WASHINGTON, D.C. – The U.S. Senate approved an FY 2019 spending bill today that includes a $2 billion funding increase for the National Institutes of Health (NIH) and a $190 million funding boost for the National Cancer Institute (NCI). The bill preserves current funding levels for the Centers for Disease Control and Prevention (CDC) cancer screening and early detection programs and for the CDC’s Office of Smoking and Health (OSH). The bill also provides $2 million for nationwide cancer registries and allocates $875,000 for programs dedicated to reducing skin cancer.
A statement from American Cancer Society Cancer Action Network (ACS CAN) President Chris Hansen follows:
“The combined Defense and Labor, Health and Human Services, Education and Related Agencies spending bill passed by the Senate today is essential to developing promising new cancer diagnostic tests, treatments and therapies. Increases in federal funding are critical to scientific development against a disease that is expected to claim the lives of more than 600,000 Americans this year.
“Senators Roy Blunt (R-MO) and Patty Murray (D-OR), who together lead the appropriations subcommittee, should be commended for their ongoing bipartisan effort to bolster the work of NIH and to protect funding for essential early detection programs at CDC and maintain funding for OSH. Tobacco remains the number one preventable cause of cancer and OSH leads federal efforts to reduce tobacco-related death and disease by funding activities that help prevent youth from starting to use tobacco and help adult tobacco users to quit.

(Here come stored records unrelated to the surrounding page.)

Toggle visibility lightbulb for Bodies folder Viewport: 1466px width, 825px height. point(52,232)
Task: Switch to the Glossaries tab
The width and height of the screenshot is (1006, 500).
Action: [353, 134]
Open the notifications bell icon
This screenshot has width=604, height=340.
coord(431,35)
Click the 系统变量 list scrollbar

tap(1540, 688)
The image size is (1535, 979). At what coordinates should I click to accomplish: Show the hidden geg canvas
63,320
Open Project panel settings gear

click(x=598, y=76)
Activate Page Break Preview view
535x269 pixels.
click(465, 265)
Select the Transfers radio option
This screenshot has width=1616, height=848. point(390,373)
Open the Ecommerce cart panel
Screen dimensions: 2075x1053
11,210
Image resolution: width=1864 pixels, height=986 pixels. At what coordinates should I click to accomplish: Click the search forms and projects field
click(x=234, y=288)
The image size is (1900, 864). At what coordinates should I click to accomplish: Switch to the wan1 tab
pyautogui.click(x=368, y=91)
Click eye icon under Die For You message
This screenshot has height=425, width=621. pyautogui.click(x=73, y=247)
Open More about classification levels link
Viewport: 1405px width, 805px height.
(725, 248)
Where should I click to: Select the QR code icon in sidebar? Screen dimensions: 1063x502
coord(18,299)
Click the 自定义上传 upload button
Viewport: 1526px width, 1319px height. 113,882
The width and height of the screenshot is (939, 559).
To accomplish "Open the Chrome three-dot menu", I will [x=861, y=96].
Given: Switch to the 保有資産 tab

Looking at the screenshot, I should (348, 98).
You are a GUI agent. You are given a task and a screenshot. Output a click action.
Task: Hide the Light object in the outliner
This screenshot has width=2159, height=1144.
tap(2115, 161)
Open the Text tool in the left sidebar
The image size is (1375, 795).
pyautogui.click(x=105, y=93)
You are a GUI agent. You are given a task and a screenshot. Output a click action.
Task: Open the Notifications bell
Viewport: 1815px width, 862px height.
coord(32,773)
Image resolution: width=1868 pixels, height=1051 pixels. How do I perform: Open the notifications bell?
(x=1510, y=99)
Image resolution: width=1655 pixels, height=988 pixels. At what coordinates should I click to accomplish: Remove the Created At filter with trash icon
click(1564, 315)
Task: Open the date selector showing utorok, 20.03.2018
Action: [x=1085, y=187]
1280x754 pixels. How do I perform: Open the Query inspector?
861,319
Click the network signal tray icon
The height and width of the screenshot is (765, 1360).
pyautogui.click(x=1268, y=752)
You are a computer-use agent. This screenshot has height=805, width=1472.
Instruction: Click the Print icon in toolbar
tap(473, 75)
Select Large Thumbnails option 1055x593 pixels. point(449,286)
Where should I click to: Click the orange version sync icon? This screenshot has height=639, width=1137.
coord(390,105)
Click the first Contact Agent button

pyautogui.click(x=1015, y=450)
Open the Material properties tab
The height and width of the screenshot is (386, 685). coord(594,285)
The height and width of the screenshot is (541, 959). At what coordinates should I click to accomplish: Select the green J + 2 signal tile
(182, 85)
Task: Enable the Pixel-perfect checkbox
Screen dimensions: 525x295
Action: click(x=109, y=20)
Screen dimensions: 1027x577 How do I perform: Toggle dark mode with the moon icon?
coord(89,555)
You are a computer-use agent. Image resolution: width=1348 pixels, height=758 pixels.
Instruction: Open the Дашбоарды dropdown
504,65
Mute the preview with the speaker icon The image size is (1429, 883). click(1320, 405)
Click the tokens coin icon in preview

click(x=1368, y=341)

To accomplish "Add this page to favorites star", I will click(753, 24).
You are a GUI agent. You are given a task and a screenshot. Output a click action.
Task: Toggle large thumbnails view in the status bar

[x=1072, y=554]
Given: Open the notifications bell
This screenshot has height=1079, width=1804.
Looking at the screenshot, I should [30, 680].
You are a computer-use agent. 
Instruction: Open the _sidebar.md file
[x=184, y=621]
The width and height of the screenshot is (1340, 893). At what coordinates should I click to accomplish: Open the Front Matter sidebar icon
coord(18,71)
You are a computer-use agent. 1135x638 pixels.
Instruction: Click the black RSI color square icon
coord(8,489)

“ACS CAN is also pleased to see an additional $2 million for cancer registries at the CDC, which will be used to start tracking pediatric cancer cases as outlined in the Childhood Cancer Survivorship, Treatment, Access and Research (STAR) Act, as well as an additional $875,000 for activities aimed at reducing the incidence of skin cancer. Cases of melanoma, the mostly deadly form of skin cancer, have been on the rise for decades and skin cancer is the most commonly diagnosed cancer.
“Research shows up to half of all cancer deaths might be prevented through eliminating tobacco use, proper diet, regular exercise, managing weight, and getting recommended preventive screenings for cancer. These important preventive efforts together with increased research are key to reducing cancer-related death and suffering.
“We applaud the Senate’s passage of this appropriations bill and urge the House take up and pass the Senate’s budget for FY 2019.”